You don’t want your boss to find out you’re leaving your job through the gossip grapevine. No matter how terrible they might have been at their job, they deserve to hear the news straight from you. This nicety will give them the ability to decide what to do going forward.
When going into the conversation, prepare yourself for outcomes that you didn’t expect. They may ultimately decide to terminate your position sooner than two weeks. They might break down and beg you to stay, promising to increase your pay and give you a promotion. The meeting could be professional and cordial, or it could devolve into unprofessional banter. If your boss wants to take it to an unprofessional place, stick your ground, grit your teeth, and hold your tongue. You’ll regret it if you don’t.
Another important part of your transition out of the company is the exit interview with the human resource department or your supervisor. Who the exit interview is with will depend on the size and structure of the company. Some companies are too small to have their own human resources department.
Once again, it’s vital to keep this meeting professional. It is not a time to air your grievances, but a time to give constructive feedback on how you believe the company can be improved. Give honest, but not brutal, answers to their questions. You want to give them valuable information to improve the working conditions for those staying at the company, but this isn’t your chance to complain about your personal gripes with the business. This meeting isn’t about you, it’s about the future of the company you’re leaving.
If no one approaches you about an exit interview, try scheduling one yourself.
The Thoughtful Approach
While it might feel so satisfying to burn bridges at the moment, the regret will quickly follow. Even if your teammates were obnoxious and you can’t wait to be rid of them, this is not the time to use up all those sick burns you’ve been developing in your head when you fall asleep at night.
If you are completing your two weeks notice, go about your business and put in as much effort as you did before you announced your resignation.
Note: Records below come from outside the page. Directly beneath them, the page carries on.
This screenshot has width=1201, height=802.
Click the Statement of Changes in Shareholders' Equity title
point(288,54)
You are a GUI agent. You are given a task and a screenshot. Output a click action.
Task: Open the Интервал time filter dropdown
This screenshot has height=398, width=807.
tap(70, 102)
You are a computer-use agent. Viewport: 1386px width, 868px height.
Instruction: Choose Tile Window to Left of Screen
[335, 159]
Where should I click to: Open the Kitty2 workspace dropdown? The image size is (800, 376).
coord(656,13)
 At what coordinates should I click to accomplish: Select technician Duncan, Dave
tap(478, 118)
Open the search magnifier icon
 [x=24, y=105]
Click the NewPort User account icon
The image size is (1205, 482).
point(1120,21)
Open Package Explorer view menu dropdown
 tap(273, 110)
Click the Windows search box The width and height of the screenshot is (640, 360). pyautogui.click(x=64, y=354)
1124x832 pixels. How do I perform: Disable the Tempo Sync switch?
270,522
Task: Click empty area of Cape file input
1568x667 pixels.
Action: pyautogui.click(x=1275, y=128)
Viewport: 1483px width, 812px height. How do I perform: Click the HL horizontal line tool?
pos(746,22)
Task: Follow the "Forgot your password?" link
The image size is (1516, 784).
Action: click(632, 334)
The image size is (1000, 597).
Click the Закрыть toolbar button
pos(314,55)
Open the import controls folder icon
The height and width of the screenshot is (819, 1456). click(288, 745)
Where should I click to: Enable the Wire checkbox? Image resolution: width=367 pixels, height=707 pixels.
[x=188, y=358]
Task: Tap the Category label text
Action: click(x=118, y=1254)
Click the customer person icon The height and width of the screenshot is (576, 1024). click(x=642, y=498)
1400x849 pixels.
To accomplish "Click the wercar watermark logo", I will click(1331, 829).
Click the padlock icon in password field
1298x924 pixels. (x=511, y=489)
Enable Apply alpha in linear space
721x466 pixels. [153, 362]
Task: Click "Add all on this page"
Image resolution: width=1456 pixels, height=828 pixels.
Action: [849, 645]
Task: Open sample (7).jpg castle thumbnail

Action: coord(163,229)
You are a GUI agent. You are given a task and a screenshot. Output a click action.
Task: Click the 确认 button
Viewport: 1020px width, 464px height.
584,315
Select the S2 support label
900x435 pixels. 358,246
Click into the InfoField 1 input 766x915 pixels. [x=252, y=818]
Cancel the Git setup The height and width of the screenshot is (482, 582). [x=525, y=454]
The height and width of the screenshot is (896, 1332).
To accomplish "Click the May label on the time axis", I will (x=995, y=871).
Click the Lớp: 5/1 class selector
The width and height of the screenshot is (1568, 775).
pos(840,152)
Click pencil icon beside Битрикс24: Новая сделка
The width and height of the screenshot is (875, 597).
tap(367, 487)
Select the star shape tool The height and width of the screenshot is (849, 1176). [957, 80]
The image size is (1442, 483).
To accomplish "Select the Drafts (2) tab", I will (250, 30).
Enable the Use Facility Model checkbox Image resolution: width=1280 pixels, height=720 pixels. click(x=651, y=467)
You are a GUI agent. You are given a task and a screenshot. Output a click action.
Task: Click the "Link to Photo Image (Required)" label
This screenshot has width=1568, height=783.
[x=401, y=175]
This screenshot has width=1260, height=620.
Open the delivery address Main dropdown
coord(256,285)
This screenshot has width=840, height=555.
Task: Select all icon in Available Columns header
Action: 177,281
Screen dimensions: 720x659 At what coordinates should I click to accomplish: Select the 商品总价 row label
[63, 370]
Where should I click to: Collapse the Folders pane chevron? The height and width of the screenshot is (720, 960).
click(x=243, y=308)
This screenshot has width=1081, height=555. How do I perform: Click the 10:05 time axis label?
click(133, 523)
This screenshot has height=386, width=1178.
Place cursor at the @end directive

This isn’t a time to slack off; your coworkers, clients, supervisors, and boss will notice if you do. It’s not a good look, and it’s definitely something that will come up if any one of them is called by future employers looking for references.
In your final days, stay productive and cordial with your teammates. Even if you truly can’t stand the sight of them, just think “I’ve made it this far, I can make it a few more days.” Nothing positive can come from lashing out, but it certainly can return to haunt you in the future.
You owe it to the next hire to have as smooth a transition as possible. Do this by tying up loose ends and finishing up as many projects as possible so they can have a fresh start.
Another great idea to help the next hire or the people taking over your current clients and projects is creating a transition document. In it, you can put contact information for clients, summaries on projects, passwords for different accounts, step-by-step instructions on how to do certain tasks, and anything you wish you knew when you got the job. Even if you don’t train the next hire yourself, you can still give them a good place to start on their first day. This act will certainly put you in everyone’s good graces and they will continue to be grateful for your work even after you’re gone.
How to Quit Your Job with Grace
No matter how angry you are now, try to think about all the positives the job has given you. Even if it just filled a spot on your resume, showed you that this wasn’t what you want to do in the future, or helped you put food on the table, try to remember these when you start to get frustrated. Remember, you’re not staying composed for them; you’re staying composed for you. Even if they don’t deserve your kindness, leaving on good terms without burning bridges gives you a better chance in the long term at getting more jobs in the future. You don’t need an angry reference on your application when the next job asks you to speak to your previous employer.
So when you’re figuring out how to quit your job, do so with patience and grace.
Use wine night with the girlfriends to complain instead of feeding the office gossip chain.